* [Work item]: Print each entry word for word without images.

_ _ _

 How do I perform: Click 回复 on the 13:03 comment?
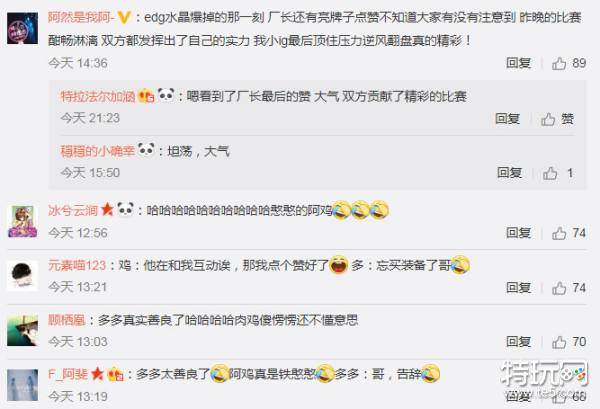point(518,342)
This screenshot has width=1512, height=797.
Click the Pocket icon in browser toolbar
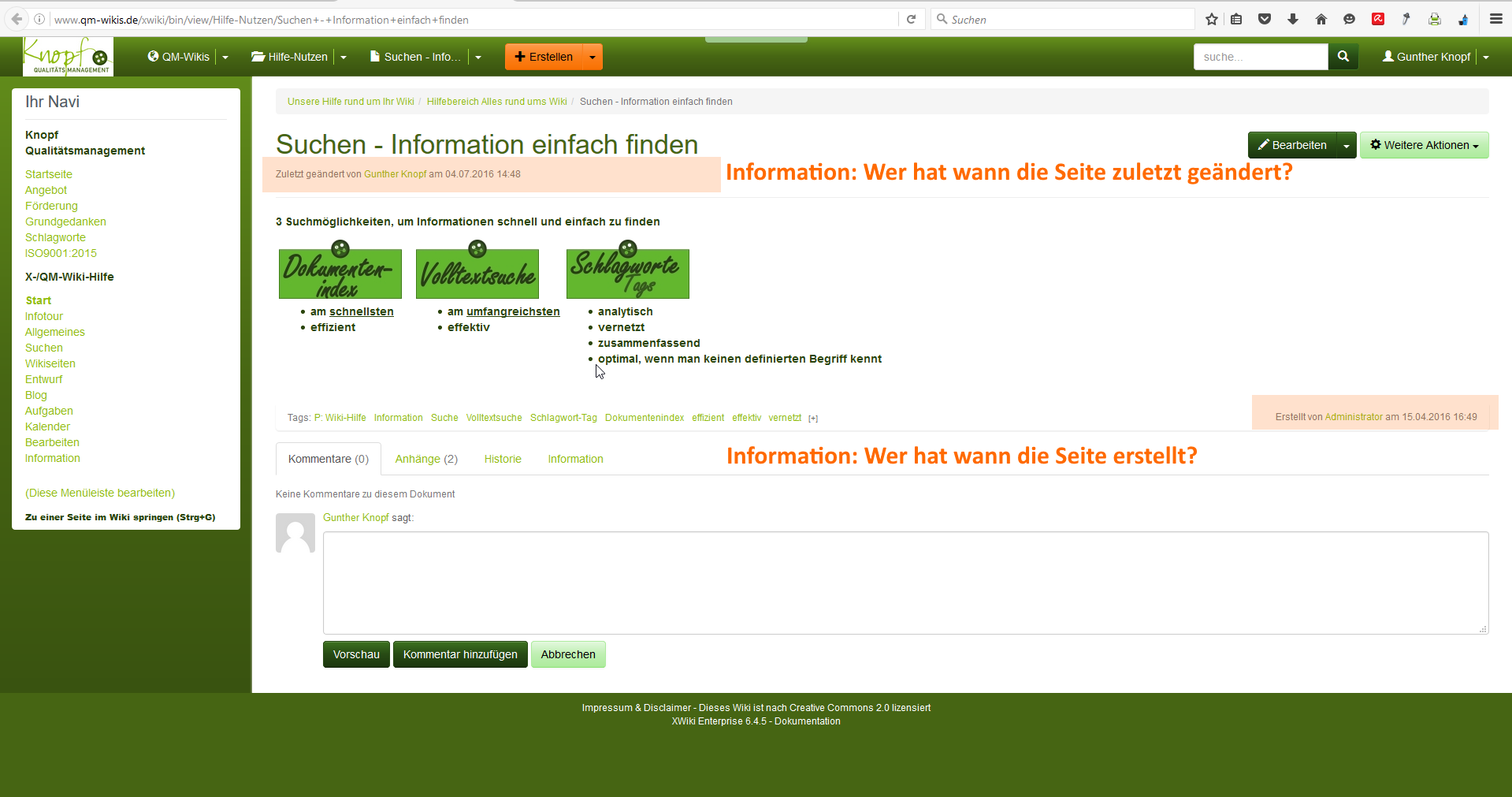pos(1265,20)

_ _ _

* [Solution to the exercise]:
 How do I perform: Click 回复 on the 13:03 comment?
point(518,342)
This screenshot has width=1512, height=797.
Click the Pocket icon in browser toolbar
pos(1265,20)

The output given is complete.